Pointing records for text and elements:
- - -

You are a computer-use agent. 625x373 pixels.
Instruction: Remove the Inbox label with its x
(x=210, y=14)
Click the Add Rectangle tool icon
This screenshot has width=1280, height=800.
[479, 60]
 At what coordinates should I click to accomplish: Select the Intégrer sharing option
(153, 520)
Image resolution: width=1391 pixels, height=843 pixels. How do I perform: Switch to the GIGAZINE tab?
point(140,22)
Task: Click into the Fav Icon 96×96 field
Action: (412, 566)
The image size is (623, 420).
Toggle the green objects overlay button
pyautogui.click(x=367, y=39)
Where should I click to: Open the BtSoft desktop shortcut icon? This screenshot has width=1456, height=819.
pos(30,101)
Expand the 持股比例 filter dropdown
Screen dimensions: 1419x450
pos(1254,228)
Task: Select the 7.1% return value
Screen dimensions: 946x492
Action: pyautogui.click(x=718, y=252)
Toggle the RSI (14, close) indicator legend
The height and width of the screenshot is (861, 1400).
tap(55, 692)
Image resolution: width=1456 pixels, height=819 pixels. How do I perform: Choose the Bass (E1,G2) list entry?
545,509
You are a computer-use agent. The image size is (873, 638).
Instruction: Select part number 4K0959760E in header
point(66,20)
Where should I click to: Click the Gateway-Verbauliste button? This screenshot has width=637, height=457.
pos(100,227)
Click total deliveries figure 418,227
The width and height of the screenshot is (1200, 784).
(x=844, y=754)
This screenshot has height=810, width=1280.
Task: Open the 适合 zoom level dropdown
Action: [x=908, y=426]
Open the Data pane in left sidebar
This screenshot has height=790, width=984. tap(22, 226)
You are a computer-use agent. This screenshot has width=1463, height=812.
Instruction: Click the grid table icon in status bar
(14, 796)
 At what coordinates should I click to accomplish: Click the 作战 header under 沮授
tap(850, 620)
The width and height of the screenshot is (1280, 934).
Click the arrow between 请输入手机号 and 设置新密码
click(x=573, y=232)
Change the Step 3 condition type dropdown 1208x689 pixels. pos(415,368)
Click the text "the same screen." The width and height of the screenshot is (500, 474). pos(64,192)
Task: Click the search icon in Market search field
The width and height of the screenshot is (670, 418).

- - -

Job:
Format the lines of the data above as a numbered list, leaving out any blank lines.

Exercise solution:
1. You are a computer-use agent. 625x373 pixels.
2. Instruction: Remove the Inbox label with its x
3. (x=210, y=14)
4. Click the Add Rectangle tool icon
5. This screenshot has width=1280, height=800.
6. [479, 60]
7.  At what coordinates should I click to accomplish: Select the Intégrer sharing option
8. (153, 520)
9. Image resolution: width=1391 pixels, height=843 pixels. How do I perform: Switch to the GIGAZINE tab?
10. point(140,22)
11. Task: Click into the Fav Icon 96×96 field
12. Action: (412, 566)
13. The image size is (623, 420).
14. Toggle the green objects overlay button
15. pyautogui.click(x=367, y=39)
16. Where should I click to: Open the BtSoft desktop shortcut icon? This screenshot has width=1456, height=819.
17. pos(30,101)
18. Expand the 持股比例 filter dropdown
19. Screen dimensions: 1419x450
20. pos(1254,228)
21. Task: Select the 7.1% return value
22. Screen dimensions: 946x492
23. Action: pyautogui.click(x=718, y=252)
24. Toggle the RSI (14, close) indicator legend
25. The height and width of the screenshot is (861, 1400).
26. tap(55, 692)
27. Image resolution: width=1456 pixels, height=819 pixels. How do I perform: Choose the Bass (E1,G2) list entry?
28. 545,509
29. You are a computer-use agent. The image size is (873, 638).
30. Instruction: Select part number 4K0959760E in header
31. point(66,20)
32. Where should I click to: Click the Gateway-Verbauliste button? This screenshot has width=637, height=457.
33. pos(100,227)
34. Click total deliveries figure 418,227
35. The width and height of the screenshot is (1200, 784).
36. (x=844, y=754)
37. This screenshot has height=810, width=1280.
38. Task: Open the 适合 zoom level dropdown
39. Action: [x=908, y=426]
40. Open the Data pane in left sidebar
41. This screenshot has height=790, width=984. tap(22, 226)
42. You are a computer-use agent. This screenshot has width=1463, height=812.
43. Instruction: Click the grid table icon in status bar
44. (14, 796)
45.  At what coordinates should I click to accomplish: Click the 作战 header under 沮授
46. tap(850, 620)
47. The width and height of the screenshot is (1280, 934).
48. Click the arrow between 请输入手机号 and 设置新密码
49. click(x=573, y=232)
50. Change the Step 3 condition type dropdown 1208x689 pixels. pos(415,368)
51. Click the text "the same screen." The width and height of the screenshot is (500, 474). pos(64,192)
52. Task: Click the search icon in Market search field
53. The width and height of the screenshot is (670, 418).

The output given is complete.